O impaciente inglês

o-paciente-inglesUm paciente inglês, sujeito às agruras de uma lista de espera, impacientou-se e resolveu operar-se a si mesmo. A história tem mais alguns nós, mas dá que pensar. O pior, para alguns mais tendenciosos, será o facto de o pobre homem ter andado quinze anos inclinado para a esquerda, esperemos que sem cair em extremismos.

Portugal é um país com alguns hábitos estranhos, como, por exemplo, a manutenção, há anos, de épocas de incêndios e de cheias, infelizmente nunca coincidentes. Não sou de ler o Diário da República, mas, diante da constância de fogos estivais e invernais inundações, não me admiraria que as referidas épocas resultassem de decretos. Chegou mesmo a haver um ministro a explanar uma verdadeira teologia da enxurrada, que, para isso, pelo menos, os ministros servem, sejam de Deus ou do Diabo.

Outro hábito estranho é o das listas de espera nos hospitais, numa contradição evidente, já que a espera pode fazer mal à saúde. Se há sítios em que a palavra ‘paciente’ faz sentidos, é nos hospitais.

As listas de espera resultam, certamente, de vários factores e o mercantilismo economês não será um dos menos importantes, com os espécimes que gerem hospitais muito preocupados com competitividade, porque tudo é um campeonato. Os que (se) ocupam (d)o Estado têm, de qualquer modo, tecido o esvaziamento dos hospitais públicos, favorecendo empresas, porque ao lado de uma lista de espera há sempre um hospital privado a abrir. O cidadão que seja desinformado ou desabonado ficará sentado na lista de espera e não faltará muito tempo para que os portugueses, desenrascados como são, passem a tratar da própria saúde, seguindo o exemplo do impaciente inglês.

Não me espantaria que, face à desenvoltura do português, ainda que doente, os neoliberalóides ponderem o despedimento de todos os profissionais de saúde, numa espécie de desinfestação do Orçamento do Estado. Camilo Lourenço, aliás, já explicou que o melhor que pode acontecer a Portugal é ter enfermeiros a trabalhar noutros países.

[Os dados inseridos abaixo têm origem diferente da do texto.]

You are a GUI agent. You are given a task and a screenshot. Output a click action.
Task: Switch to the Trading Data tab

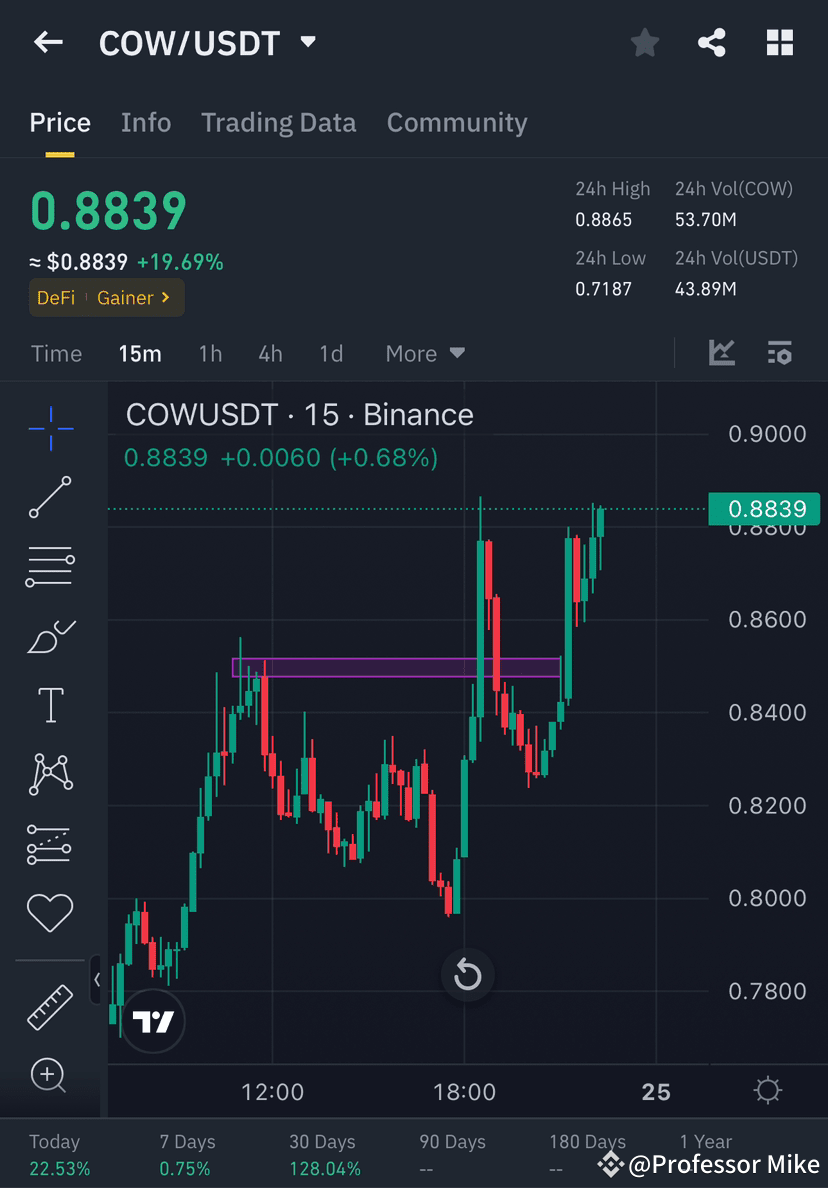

Nos sonhos encharcados destes profetas, os hospitais passarão a ser self-services da saúde, IKEAS das cirurgias, com as gentes a poderem montar a sua própria sala de operações em casa, aproveitando um canto da cozinha, porque é mais fácil limpar o sangue dos azulejos. A única lista de espera será a das linhas de caixa, em que o utente poderá pagar os jogos de bisturis em promoção e as caixas de seringas de marca branca e, já agora, dizia-me quais são as melhores serras para amputação, não, não é para mim, não se preocupe, é para o meu marido.